Un drôle de débat a cours au Cameroun depuis que l’université de Yaoundé II-Soa a annoncé la tenue en son sein, du 1er au 3 novembre prochain, d’un colloque scientifique sur l’œuvre de Chantal Biya, l’épouse du chef de l’État camerounais.
Organisé
par des universitaires camerounais, sur le thème «Droits fondamentaux et politiques de
solidarité au prisme de l’action sociale de la Première Dame du Cameroun»,
ce colloque a l’ambition, selon ses organisateurs, de s’appesantir sur l’action
sociale de celle qui a été désignée Ambassadrice de bonne volonté de
l’Organisation des Nations Unies pour l’Éducation, la Science et la Culture
(UNESCO).
Mme
Chantal Biya, faut-il le rappeler, est, entre autres œuvres de bienfaisance, la
présidente de Synergies africaines pour la lutte contre le VIH/sida et les
souffrances, une ONG dont les actions sont visibles partout sur le territoire
camerounais et dont le modèle est repris dans nombre de pays africains. Elle a
par ailleurs créé en 2006 le Centre
International de Référence Chantal BIYA pour la recherche sur la prévention et
la prise en charge du VIH/Sida (CIRCB). Depuis
1994, l’épouse du président Biya a mis
en place la Fondation Chantal Biya qui aide au quotidien les victimes des calamités
naturelles ainsi que les démunis et déshérités à travers les différents Centres
d’accueil pour lépreux, aveugles, sourds-muets, handicapés moteurs, orphelins,
enfants abandonnés et vieillards…Une œuvre abondante donc.
Que des
intellectuels, des universitaires en l’occurrence, s’intéressent à son œuvre et
y consacrent un colloque scientifique, quoi de plus normal ? Mais, contre
toute attente, on assiste à une levée de boucliers de la part de quelques
universitaires pour qui ce colloque ne serait ni plus ni moins qu’une activité
de propagande. Et de vouer aux gémonies ses initiateurs et tous ceux qui sont
appelés à y apporter leur contribution.
Des
universitaires pourtant adulés comme le politiste Mathias Éric Owona Nguini, connus
pour leur liberté d’esprit, sont subitement soupçonnés d’être devenus des
soutiens au président Biya, comme si c’était une tare ; d’avoir été « achetés »,
et sont soumis à un autodafé médiatique…
On
peut ne pas apprécier l’œuvre de l’épouse du chef de l’État, pour des raisons
politiciennes. C’est le cas, par exemple, du Pr Alain Fogué Todem, qui a publié
une longue tribune dans la presse locale, mais qui a omis de rappeler aux
lecteurs, qu’au-delà de l’enseignant de science politique, il est un éminent
membre d’un parti politique de l’opposition, le Mouvement pour la renaissance
du Cameroun (MRC). Parce que cela pourrait permettre de mieux comprendre que sa
position peut ne pas être seulement celle de l’enseignant d’université.

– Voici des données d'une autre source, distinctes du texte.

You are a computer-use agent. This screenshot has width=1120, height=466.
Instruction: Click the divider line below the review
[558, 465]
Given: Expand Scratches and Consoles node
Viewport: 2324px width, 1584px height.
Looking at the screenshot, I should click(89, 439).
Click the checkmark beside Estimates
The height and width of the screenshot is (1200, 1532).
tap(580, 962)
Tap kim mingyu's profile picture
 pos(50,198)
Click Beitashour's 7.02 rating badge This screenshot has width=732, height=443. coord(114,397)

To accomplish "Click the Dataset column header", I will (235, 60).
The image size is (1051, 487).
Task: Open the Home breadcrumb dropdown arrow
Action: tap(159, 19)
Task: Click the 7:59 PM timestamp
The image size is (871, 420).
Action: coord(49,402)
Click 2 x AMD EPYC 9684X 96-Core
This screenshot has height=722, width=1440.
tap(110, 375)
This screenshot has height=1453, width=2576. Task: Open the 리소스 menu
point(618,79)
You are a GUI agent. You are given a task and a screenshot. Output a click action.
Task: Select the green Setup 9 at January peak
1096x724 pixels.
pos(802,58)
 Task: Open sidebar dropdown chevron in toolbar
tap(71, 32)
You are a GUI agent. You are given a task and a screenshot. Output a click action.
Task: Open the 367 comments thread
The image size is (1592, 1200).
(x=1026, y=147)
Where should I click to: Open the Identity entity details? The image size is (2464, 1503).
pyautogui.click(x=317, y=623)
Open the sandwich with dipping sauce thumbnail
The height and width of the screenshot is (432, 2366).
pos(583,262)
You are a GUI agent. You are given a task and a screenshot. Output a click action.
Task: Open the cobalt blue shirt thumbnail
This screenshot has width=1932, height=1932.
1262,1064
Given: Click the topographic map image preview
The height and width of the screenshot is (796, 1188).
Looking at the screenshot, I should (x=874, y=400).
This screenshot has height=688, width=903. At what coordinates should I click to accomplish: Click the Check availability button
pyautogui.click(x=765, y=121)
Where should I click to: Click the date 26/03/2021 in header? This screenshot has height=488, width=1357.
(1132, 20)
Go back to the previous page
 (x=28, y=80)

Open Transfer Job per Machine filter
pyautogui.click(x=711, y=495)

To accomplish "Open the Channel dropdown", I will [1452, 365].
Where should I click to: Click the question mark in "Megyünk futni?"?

Mais de là à s’interroger sur son opportunité,
ou de questionner son caractère scientifique, ou bien, soutenir, comme le fait
le Pr Claude Abé, que ce colloque n’a pas lieu d’être simplement parce que,
selon lui, personne ne peut y « dire quelque chose contre
Chantal Biya », me semble un peu
faible comme argument. Parce que
Chantal Biya, épouse de chef d’État, pose des actes qui affectent la société.
Elle est un sujet de sociologie
politique dont les travaux peuvent faire - et ont même déjà fait - l’objet d’importantes
productions scientifiques.
Les
observateurs peuvent ne pas avoir les mêmes avis sur l’épouse du chef de l’État
et son œuvre. Mais sur le bien-fondé d’un colloque
scientifique sur son œuvre, le problème ne se pose pas.